- **Exercise task**: Arrange the records as a Markdown table with columns Row and Line. Include only the lines from the one containing "1024x548 pixels. How" through the end of the records, both inclusive, and leave out blank lines and the pictures.

- **Materials provided**:
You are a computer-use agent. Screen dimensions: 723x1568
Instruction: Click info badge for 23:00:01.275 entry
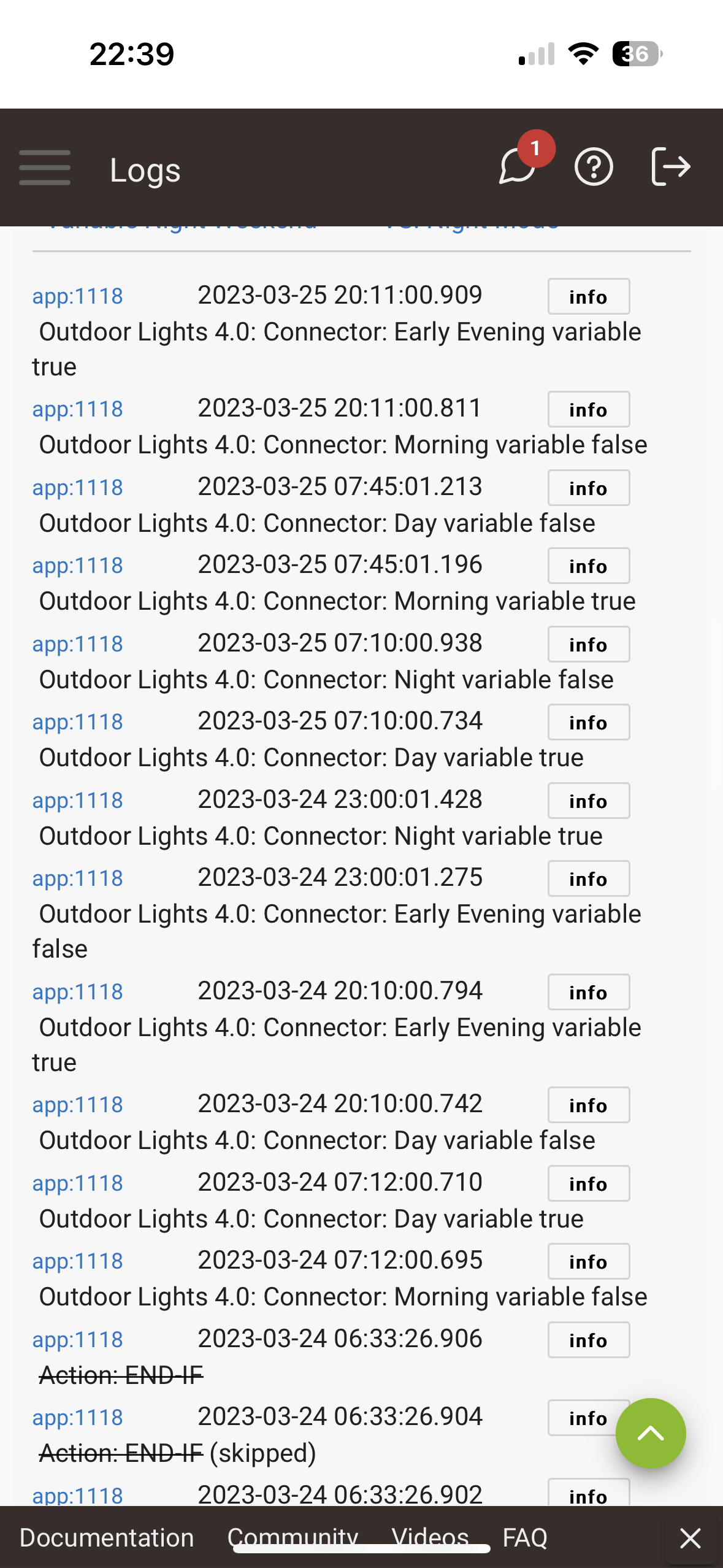pos(588,878)
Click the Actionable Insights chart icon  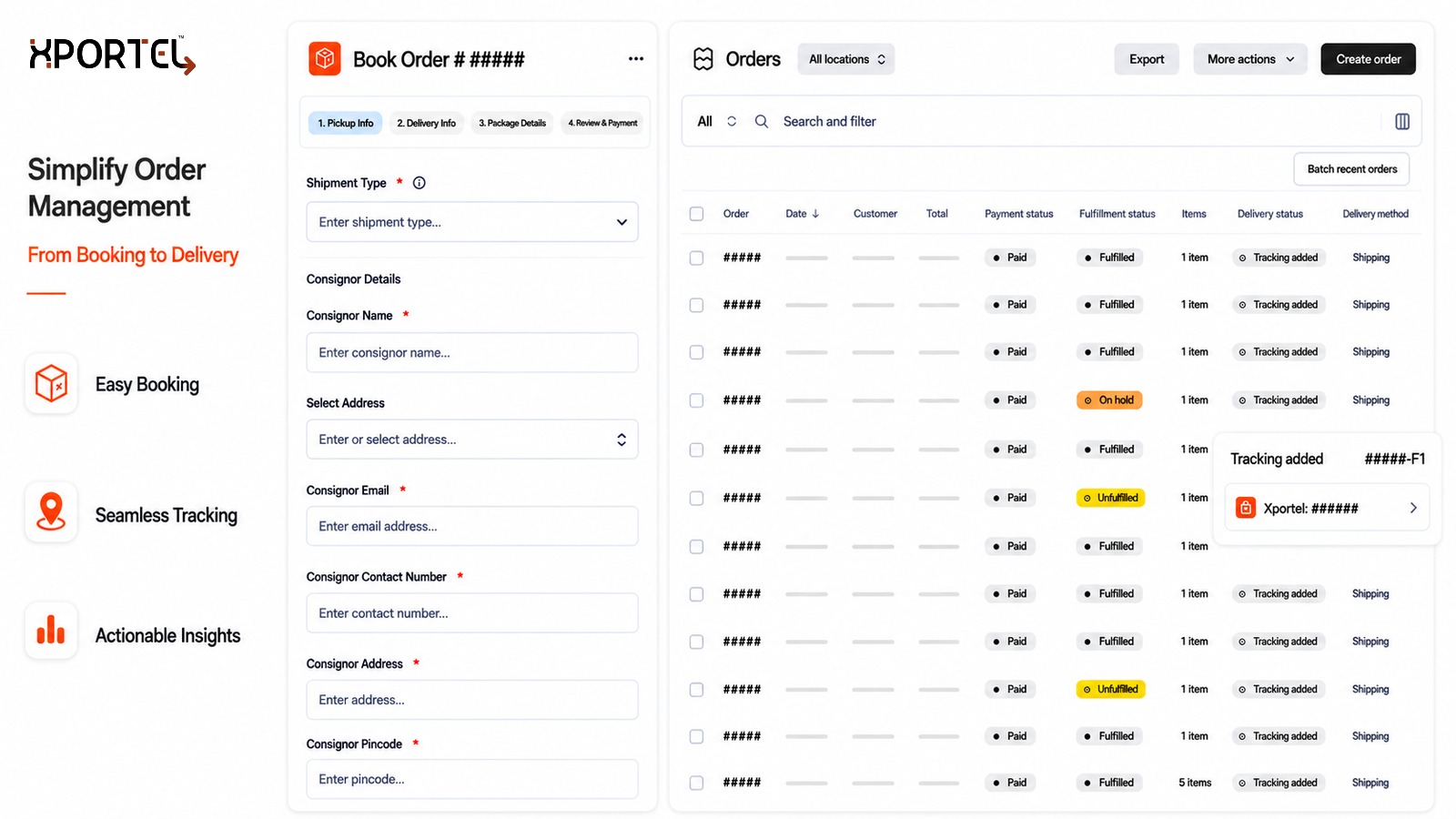[51, 630]
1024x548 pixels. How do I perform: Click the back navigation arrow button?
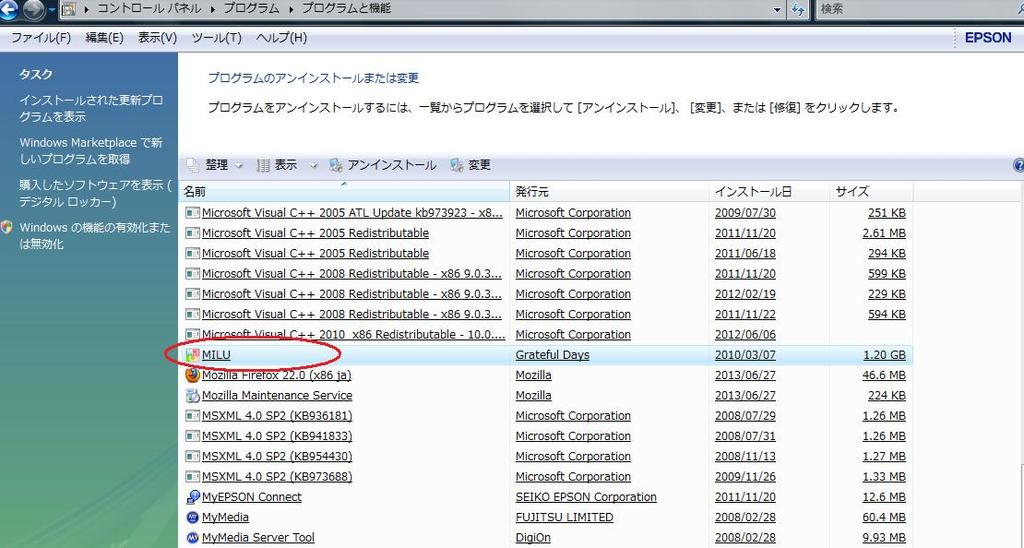[7, 9]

- **Answer in full**:
| Row | Line |
|---|---|
| 1 | 1024x548 pixels. How do I perform: Click the back navigation arrow button? |
| 2 | [7, 9] |